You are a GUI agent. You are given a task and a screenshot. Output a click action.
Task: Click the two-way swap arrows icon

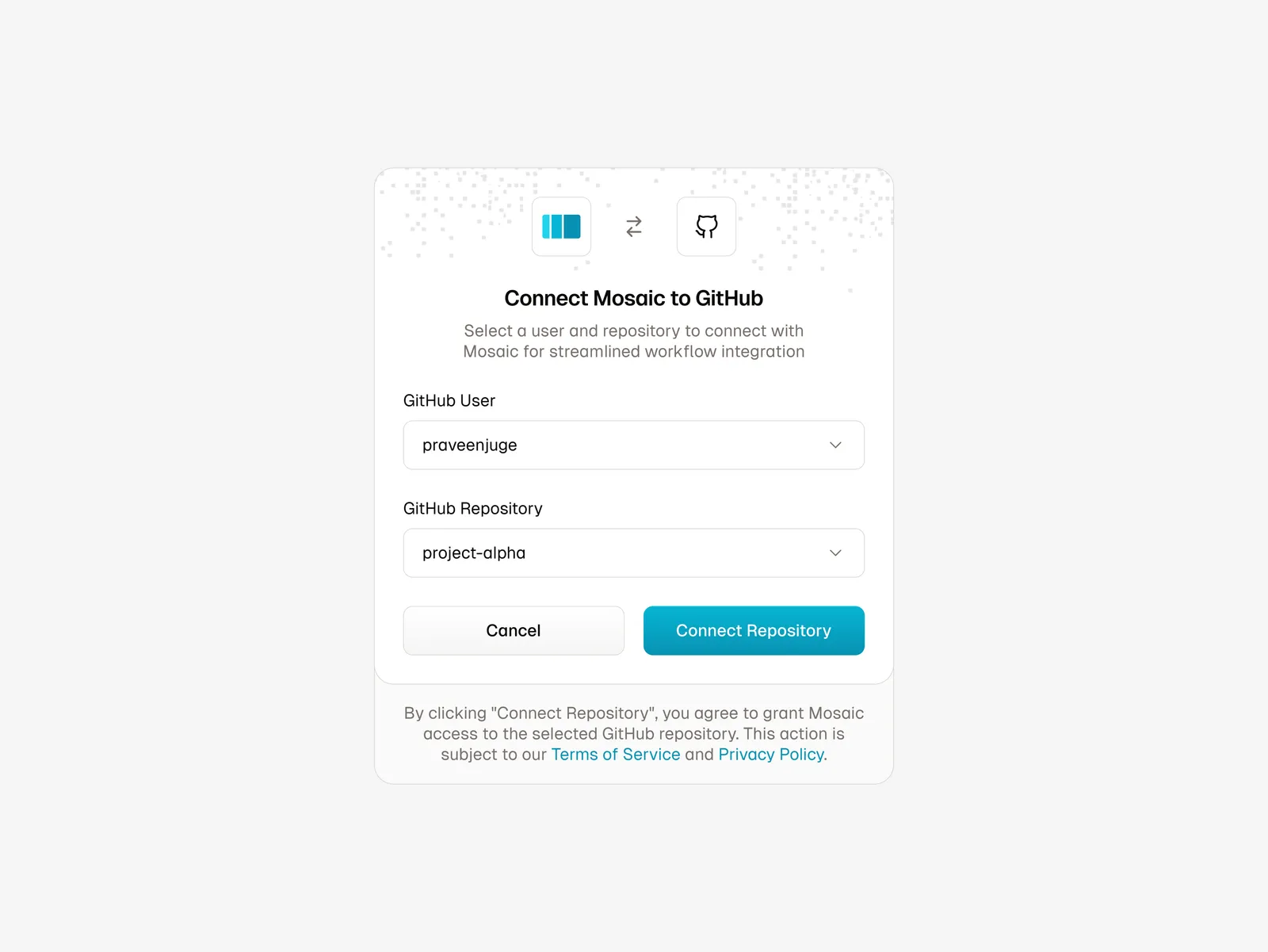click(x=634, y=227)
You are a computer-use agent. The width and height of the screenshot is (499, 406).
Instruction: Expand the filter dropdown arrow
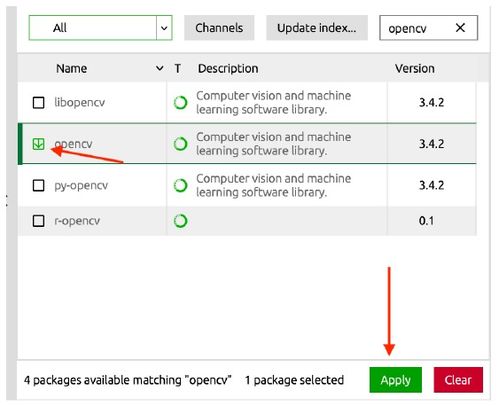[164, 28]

REQUIRED WORK. When you find a line in the records that contains the word "screenshot", copy it.

RESULT FOR THIS TASK.
You are a GUI agent. You are given a task and a screenshot. Output a click action.
You are a computer-use agent. The width and height of the screenshot is (499, 406).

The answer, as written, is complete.